Dozens of paddocks planted in bright yellow sunflowers have been drawing visitors to farms throughout Aotearoa this summer.
Whether to help supplement farm incomes or for fundraising, sunflower patches have been drawing large crowds and families in recent weeks.
However, it’s been a challenging season for many sunflower growers.
The Rayner family started the Gladstone Sunflower Patch in Wairarapa three years ago to help fundraise for their son’s hockey team. Last year they raised about $12,000 for the team.
She said they were “well behind” this season, compared to last.
“We’ve had a lot of trouble with getting our patch started this year.
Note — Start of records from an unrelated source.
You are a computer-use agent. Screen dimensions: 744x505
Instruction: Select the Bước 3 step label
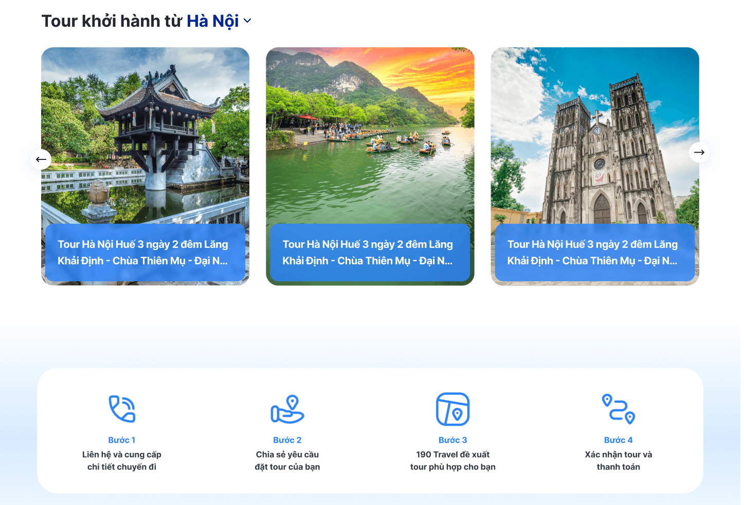point(452,440)
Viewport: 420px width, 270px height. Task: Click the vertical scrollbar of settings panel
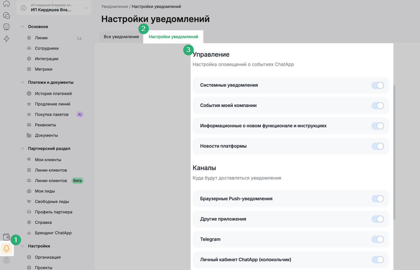394,151
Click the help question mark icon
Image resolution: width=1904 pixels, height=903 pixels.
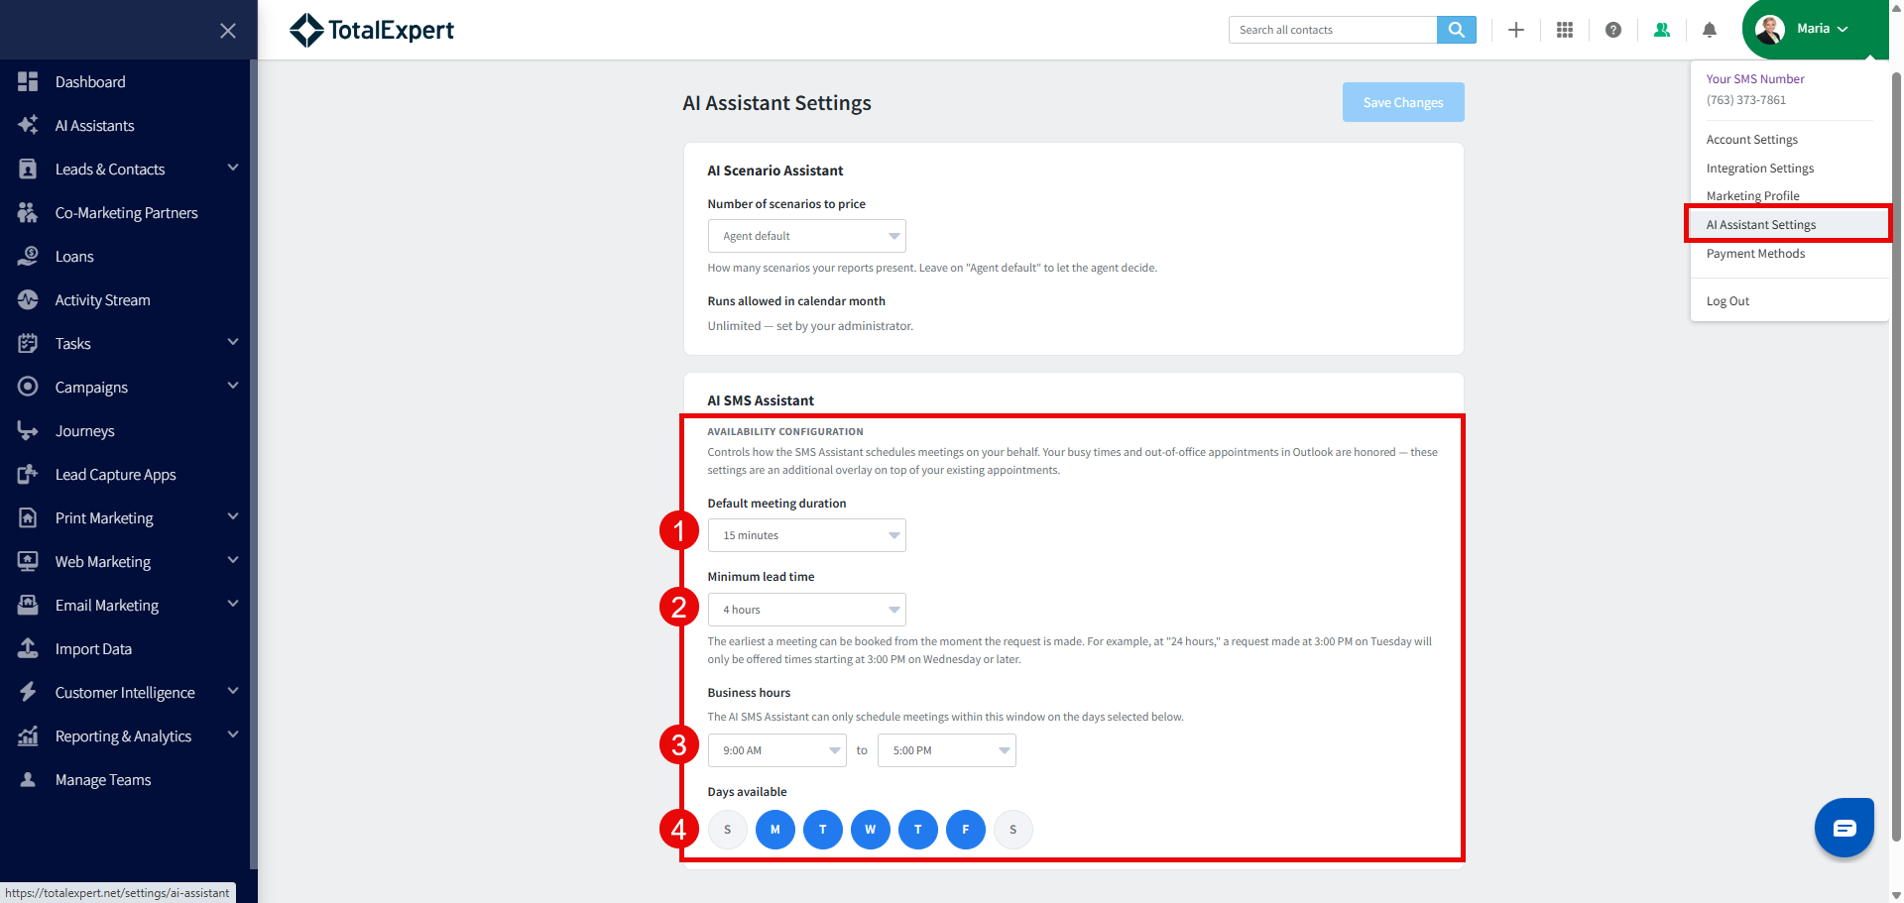pyautogui.click(x=1613, y=30)
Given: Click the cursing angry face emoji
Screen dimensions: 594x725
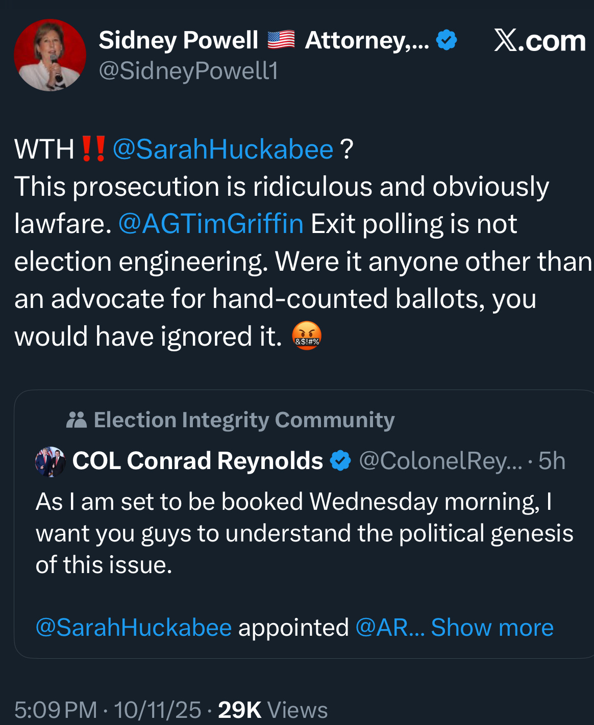Looking at the screenshot, I should [x=307, y=336].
“We’re a little bit later than we usually would be.”
Gates to the sunflower patch opened last weekend, which was later than the family would have hoped, Rayner said.
“We’re just not getting people through the gate, I think because there’s so many sunflower patches around.”
Unfortunately, the season started with cutworm, a type of moth caterpillar that eats young plants and seedlings, and most commonly found in maize crops.
The family re-planted the crop just as conditions across Wairarapa became unusually dry for November and December, followed by non-stop rain.
It was likely to be a short season, only running for another week or two, Rayner said.
But there won’t be any sunflowers going to waste, as they’ll be fed to the cattle, and the ewes and then be rolled back into the soil.
It was also an early start this year for the team at the Mangamaire Sunflower Field, near Pahīatua.
Owner Abbe Hoare and her partner Emile de Greeuw started the patch four years ago, as a way to help try to slow traffic on their rural road.
The plan backfired, with more motorists now attracted to the area by the bright colourful flower fields, where they can get photos taken by Hoare, a professional photographer.
The pair are now looking to sell the business.
Hoare said it had been a mixed season.
“Every season has definitely had its growing challenges,” she said.
“Even four years in you think we must know it all by now, but unfortunately not.”
Though they had got their flowers in the ground early, they too had been impacted by cutworms: “something I’d never even heard of before,” Hoare said.
But they had still been able to open the season early, and were now readying for their final weekend.
It was also the third growing season for Kerry McCorry, of South Eyre Sunflowers in Canterbury.
The flowers were grown to raise funds for Gumboot Friday and the local community in Oxford, with the seeds donated by the Pure Oil company’s Good Oil team to support the project.
McCorry said they were so far on track to open for Waitangi Weekend, like last year, despite a lack of rain early on and problems with pigeons eating the early seedlings.
“I’m expecting it to be busier than last year, just going from the amount of messages coming through,” McCorry said.
“We are hoping for another successful sunflower season, and that the flowers raise some great fundraising for the charities and local initiatives that we support.”